### Records for this exercise
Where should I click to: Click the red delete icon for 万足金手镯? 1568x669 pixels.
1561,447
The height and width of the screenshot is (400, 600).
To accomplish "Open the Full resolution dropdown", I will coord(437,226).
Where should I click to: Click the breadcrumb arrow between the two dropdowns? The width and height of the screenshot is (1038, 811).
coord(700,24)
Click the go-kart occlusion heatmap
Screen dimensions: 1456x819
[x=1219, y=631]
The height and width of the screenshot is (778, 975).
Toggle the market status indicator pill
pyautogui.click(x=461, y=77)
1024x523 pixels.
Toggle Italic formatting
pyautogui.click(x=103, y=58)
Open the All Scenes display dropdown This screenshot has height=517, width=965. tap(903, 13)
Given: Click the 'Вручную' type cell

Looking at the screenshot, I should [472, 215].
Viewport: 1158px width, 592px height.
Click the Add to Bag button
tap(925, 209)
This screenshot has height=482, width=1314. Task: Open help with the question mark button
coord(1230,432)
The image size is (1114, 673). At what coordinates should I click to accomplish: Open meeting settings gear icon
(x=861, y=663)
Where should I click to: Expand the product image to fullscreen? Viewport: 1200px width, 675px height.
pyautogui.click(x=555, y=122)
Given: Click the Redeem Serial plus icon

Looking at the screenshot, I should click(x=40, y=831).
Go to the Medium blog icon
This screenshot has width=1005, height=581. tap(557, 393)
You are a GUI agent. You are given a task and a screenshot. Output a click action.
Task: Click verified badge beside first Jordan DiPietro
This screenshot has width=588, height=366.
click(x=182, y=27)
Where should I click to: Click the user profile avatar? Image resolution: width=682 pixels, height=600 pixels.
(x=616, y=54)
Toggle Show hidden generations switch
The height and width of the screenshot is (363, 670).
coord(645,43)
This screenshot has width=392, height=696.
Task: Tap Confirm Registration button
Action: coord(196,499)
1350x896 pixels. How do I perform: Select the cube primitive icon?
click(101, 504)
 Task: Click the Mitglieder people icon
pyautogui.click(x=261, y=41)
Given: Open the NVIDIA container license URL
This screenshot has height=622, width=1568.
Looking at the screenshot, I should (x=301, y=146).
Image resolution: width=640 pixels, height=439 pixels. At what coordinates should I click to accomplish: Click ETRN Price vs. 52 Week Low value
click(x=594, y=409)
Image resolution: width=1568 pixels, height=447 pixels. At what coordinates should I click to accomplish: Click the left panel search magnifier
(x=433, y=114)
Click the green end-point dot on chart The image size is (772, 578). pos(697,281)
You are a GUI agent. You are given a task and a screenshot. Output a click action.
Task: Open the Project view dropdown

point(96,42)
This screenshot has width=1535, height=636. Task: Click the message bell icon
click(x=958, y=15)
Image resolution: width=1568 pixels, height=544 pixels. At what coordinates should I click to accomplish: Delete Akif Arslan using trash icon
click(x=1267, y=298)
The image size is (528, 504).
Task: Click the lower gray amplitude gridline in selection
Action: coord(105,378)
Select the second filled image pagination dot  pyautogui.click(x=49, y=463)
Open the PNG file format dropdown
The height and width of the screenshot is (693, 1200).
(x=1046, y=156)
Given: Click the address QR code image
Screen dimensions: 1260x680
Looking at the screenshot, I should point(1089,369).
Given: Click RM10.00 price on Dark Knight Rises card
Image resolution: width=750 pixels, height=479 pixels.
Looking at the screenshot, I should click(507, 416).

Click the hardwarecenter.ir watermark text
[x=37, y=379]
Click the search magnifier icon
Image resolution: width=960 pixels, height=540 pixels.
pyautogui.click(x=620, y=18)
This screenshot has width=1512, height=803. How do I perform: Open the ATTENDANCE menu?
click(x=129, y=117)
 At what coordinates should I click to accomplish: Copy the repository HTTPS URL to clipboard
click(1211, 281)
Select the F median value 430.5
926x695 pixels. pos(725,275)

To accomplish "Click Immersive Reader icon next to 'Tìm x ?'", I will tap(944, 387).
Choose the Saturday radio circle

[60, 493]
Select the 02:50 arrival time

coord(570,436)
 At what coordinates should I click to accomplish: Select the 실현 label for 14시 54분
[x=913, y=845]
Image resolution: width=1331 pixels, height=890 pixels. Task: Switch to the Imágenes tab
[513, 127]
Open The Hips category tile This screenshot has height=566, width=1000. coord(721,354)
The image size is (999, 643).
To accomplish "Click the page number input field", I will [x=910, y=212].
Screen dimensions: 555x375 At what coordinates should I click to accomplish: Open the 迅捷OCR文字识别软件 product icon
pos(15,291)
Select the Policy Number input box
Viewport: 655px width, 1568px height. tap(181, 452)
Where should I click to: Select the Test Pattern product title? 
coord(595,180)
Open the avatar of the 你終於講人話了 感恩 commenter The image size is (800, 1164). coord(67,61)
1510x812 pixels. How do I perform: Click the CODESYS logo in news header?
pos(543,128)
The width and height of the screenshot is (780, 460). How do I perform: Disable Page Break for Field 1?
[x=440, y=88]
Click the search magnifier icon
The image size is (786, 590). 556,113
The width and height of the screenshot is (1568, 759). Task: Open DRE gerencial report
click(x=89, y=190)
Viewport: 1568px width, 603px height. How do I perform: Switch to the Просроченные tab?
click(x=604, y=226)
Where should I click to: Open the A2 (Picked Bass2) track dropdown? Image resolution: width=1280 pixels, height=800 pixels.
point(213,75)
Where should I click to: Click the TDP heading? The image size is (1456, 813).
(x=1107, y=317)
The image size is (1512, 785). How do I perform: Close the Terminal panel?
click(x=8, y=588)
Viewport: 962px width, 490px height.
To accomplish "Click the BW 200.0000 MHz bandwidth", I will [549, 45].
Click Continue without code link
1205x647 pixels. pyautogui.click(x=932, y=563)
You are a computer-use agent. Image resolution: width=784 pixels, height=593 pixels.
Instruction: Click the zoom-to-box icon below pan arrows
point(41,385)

### Task instructions
Lines from the entries that contain the string "will" are what must be copied.

### Response
To accomplish "Open the Full resolution dropdown", I will coord(437,226).
To accomplish "Click Immersive Reader icon next to 'Tìm x ?'", I will tap(944, 387).
To accomplish "Click the page number input field", I will [x=910, y=212].
To accomplish "Click the BW 200.0000 MHz bandwidth", I will [549, 45].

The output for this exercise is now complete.